The nature of the transition mismatches with Watson-Crick architecture: the G*·T or G·T* DNA base mispair or both? A QM/QTAIM perspective for the biological problem.

This study provides the first accurate investigation of the tautomerization of the biologically important guanine*·thymine (G*·T) DNA base mispair with Watson-Crick geometry, involving the enol mutagenic tautomer of the G and the keto tautomer of the T, into the G·T* mispair (∆G = .99 kcal mol(-1), population = 15.8% obtained at the MP2 level of quantum-mechanical theory in the continuum with ε = 4), formed by the keto tautomer of the G and the enol mutagenic tautomer of the T base, using DFT and MP2 methods in vacuum and in the weakly polar medium (ε = 4), characteristic for the hydrophobic interfaces of specific protein-nucleic acid interactions.

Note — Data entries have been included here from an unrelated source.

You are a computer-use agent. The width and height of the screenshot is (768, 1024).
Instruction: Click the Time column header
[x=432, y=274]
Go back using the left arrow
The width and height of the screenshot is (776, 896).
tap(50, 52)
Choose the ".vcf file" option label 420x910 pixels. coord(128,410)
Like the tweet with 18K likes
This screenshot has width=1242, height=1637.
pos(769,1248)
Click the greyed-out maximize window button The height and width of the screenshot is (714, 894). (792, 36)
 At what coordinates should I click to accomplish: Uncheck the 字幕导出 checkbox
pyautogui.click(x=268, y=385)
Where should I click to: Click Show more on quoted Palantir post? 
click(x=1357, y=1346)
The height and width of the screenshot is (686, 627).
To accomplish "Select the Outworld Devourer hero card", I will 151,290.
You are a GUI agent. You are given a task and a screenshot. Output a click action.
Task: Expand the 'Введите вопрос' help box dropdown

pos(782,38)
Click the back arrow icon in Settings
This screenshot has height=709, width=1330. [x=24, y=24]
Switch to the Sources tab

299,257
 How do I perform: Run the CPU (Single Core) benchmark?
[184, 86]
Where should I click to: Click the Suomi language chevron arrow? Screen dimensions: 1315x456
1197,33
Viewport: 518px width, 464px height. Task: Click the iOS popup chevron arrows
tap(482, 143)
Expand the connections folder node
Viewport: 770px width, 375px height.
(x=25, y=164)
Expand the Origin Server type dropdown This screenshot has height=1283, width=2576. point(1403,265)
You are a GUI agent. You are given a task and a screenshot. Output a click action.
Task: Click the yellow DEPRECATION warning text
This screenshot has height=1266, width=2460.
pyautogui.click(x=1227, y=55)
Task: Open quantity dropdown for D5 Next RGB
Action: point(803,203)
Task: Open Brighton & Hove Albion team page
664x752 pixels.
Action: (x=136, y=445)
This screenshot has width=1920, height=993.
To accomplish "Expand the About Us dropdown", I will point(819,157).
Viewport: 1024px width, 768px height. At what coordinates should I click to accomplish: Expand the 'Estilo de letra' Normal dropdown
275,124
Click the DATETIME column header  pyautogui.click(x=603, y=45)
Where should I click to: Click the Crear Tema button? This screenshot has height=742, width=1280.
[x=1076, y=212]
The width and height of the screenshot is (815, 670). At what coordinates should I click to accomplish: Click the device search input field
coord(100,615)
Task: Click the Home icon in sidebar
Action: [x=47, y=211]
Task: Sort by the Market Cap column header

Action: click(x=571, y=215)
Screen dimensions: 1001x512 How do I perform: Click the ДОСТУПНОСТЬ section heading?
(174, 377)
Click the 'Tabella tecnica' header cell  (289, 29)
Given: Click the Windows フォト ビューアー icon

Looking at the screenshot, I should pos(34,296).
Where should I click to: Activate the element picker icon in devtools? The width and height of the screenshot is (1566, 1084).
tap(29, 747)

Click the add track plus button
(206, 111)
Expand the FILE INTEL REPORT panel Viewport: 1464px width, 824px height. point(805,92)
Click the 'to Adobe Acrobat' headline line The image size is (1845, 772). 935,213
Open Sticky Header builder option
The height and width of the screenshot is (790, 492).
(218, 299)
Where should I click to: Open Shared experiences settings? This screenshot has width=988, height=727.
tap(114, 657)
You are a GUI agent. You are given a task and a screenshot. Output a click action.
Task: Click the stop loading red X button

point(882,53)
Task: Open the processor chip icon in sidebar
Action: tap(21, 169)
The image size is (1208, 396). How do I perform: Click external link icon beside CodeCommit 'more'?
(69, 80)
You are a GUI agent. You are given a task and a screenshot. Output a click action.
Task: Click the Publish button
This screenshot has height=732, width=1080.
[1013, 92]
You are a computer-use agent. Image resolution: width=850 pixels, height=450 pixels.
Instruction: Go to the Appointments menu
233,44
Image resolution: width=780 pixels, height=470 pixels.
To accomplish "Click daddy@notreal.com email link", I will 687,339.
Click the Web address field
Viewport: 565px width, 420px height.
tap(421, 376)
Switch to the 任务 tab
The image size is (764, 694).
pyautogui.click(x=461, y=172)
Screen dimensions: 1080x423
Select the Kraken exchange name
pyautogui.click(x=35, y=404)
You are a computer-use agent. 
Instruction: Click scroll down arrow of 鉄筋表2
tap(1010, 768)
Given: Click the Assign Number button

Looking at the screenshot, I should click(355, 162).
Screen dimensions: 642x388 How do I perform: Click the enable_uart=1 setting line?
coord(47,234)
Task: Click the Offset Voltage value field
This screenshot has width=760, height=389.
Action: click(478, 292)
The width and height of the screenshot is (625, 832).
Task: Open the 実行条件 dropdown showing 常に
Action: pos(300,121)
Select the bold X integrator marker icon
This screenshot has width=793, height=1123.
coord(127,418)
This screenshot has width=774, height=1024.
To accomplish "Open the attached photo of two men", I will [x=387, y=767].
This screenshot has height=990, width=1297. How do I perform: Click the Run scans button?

We were first able to show that the G*·T↔G·T* tautomerization occurs through the asynchronous concerted double proton transfer along two antiparallel O6H···O4 and N1···HN3 H-bonds and is assisted by the third N2H···O2 H-bond, that exists along the entire reaction pathway. The obtained results indicate that the G·T* base mispair is stable from the thermodynamic point of view complex, while it is dynamically unstable structure in vacuum and dynamically stable structure in the continuum with ε = 4 with lifetime of 6.4·10(-12) s, that, on the one side, makes it possible to develop all six low-frequency intermolecular vibrations, but, on the other side, it is by three orders less than the time (several ns) required for the replication machinery to forcibly dissociate a base pair into the monomers during DNA replication. One of the more significant findings to emerge from this study is that the short-lived G·T* base mispair, which electronic interaction energy between the bases (-23.76 kcal mol(-1)) exceeds the analogical value for the G·C Watson-Crick nucleobase pair (-20.38 kcal mol(-1)), "escapes from the hands" of the DNA replication machinery by fast transforming into the G*·T mismatch playing an indirect role of its supplier during the DNA replication. So, exactly the G*·T mismatch was established to play the crucial role in the spontaneous point mutagenesis.